All it took was 20 minutes in the background — the time it took for just two responses from Qwen 3.5:27B — to read all my screenshots and organize them cleanly into four separate folders. Plus, Claude did it all in the background while I merrily had all my system resources to myself for gaming or work, without my PC case becoming louder than my air conditioner.
While I was at it, I asked Claude to rename each screenshot file, too. All I had to do was tell it to look at every image and rename it as per an “app-screen.png” format, and rename the rest with an “unknown-” tag at the beginning of the file name so they’d all be clumped together. Thankfully, only a handful made it to the Unknown category, and they all just happened to be those I needed removed. The rest were so impressively and cleanly renamed that I’ve decided to make this a part of my weekly routine.
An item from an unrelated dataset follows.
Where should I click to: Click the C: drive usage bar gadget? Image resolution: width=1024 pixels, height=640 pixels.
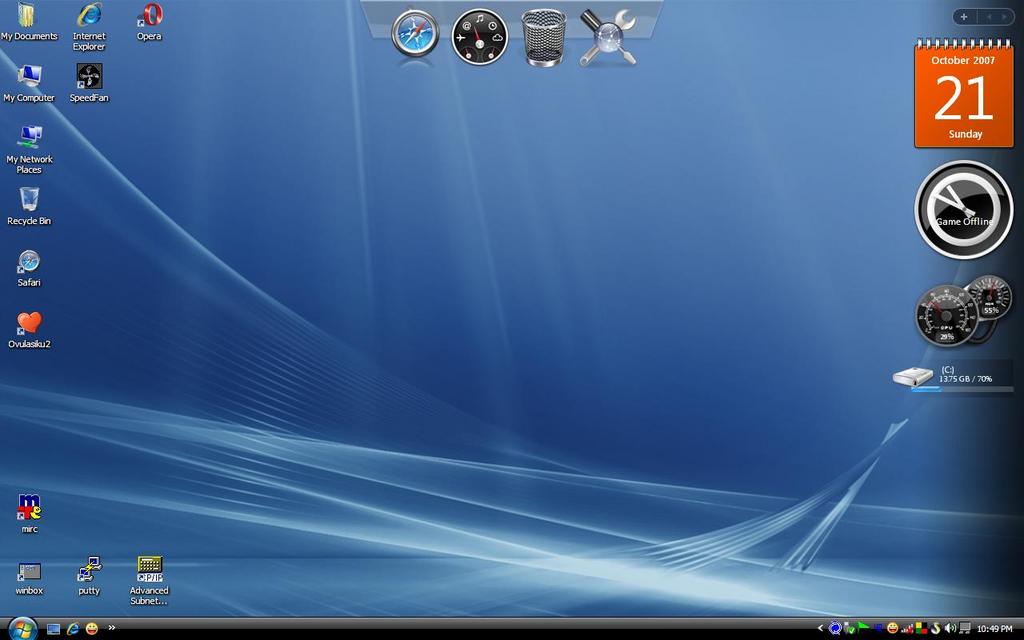click(954, 379)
Claude became the Windows AI I always wanted Copilot to be
It has turned file management into something I don’t have to think about
Once I saw Claude reliably sort, rename, and categorize hundreds of files on its own, I immediately started looking at the rest of my PC differently. My Claude subscription has been going away monthly for a while now, and now, I’ve finally found a reason to use it every other morning when I boot up my PC. It’s now the desktop assistant Windows has been missing all along, and what I always hoped Copilot would eventually become.
Now, every few days, I can simply ask Claude to rename any new screenshots I’ve taken, organize my loose documents into sensible folders, read my PDFs and give them meaningful filenames, and even go through my article drafts to spot topics I never fully explored. It also detects any duplicate screenshots and photos before removing them. None of those jobs are particularly difficult, so there’s no reason I couldn’t do it myself, but that would also mean hours gone from my time. However, it’s repetitive housekeeping, and since I’ve been paying Anthropic for a while now, I might as well get those tasks done regularly.
All I do is ask give Claude one instruction, get back to work, and by the time I remember I asked, my digital mess just sorts itself out without me lifting another finger.
I’m still using Ollama, but automation is still Claude’s wheelhouse
Self-hosting AI is a rabbit hole I still very much enjoy tinkering with.
No, none of this has convinced me to abandon Ollama. If anything, I still use my local models more often than Claude for quick brainstorming, vibe-coding, and the countless little jobs that don’t require access to my files. My local instance of Gemma 4 triages my email every three days, and self-hosting AI is a rabbit hole I enjoy tinkering with just as much as building the rest of my PC.
However, when it comes to turning hours of repetitive desktop housekeeping into a single prompt, Claude is simply playing a different game today. If open-source tooling keeps improving at its current pace, I don’t think things will stay this way for long. Until then, though, the automation of my PC’s housekeeping is one task I’m perfectly happy letting the cloud handle.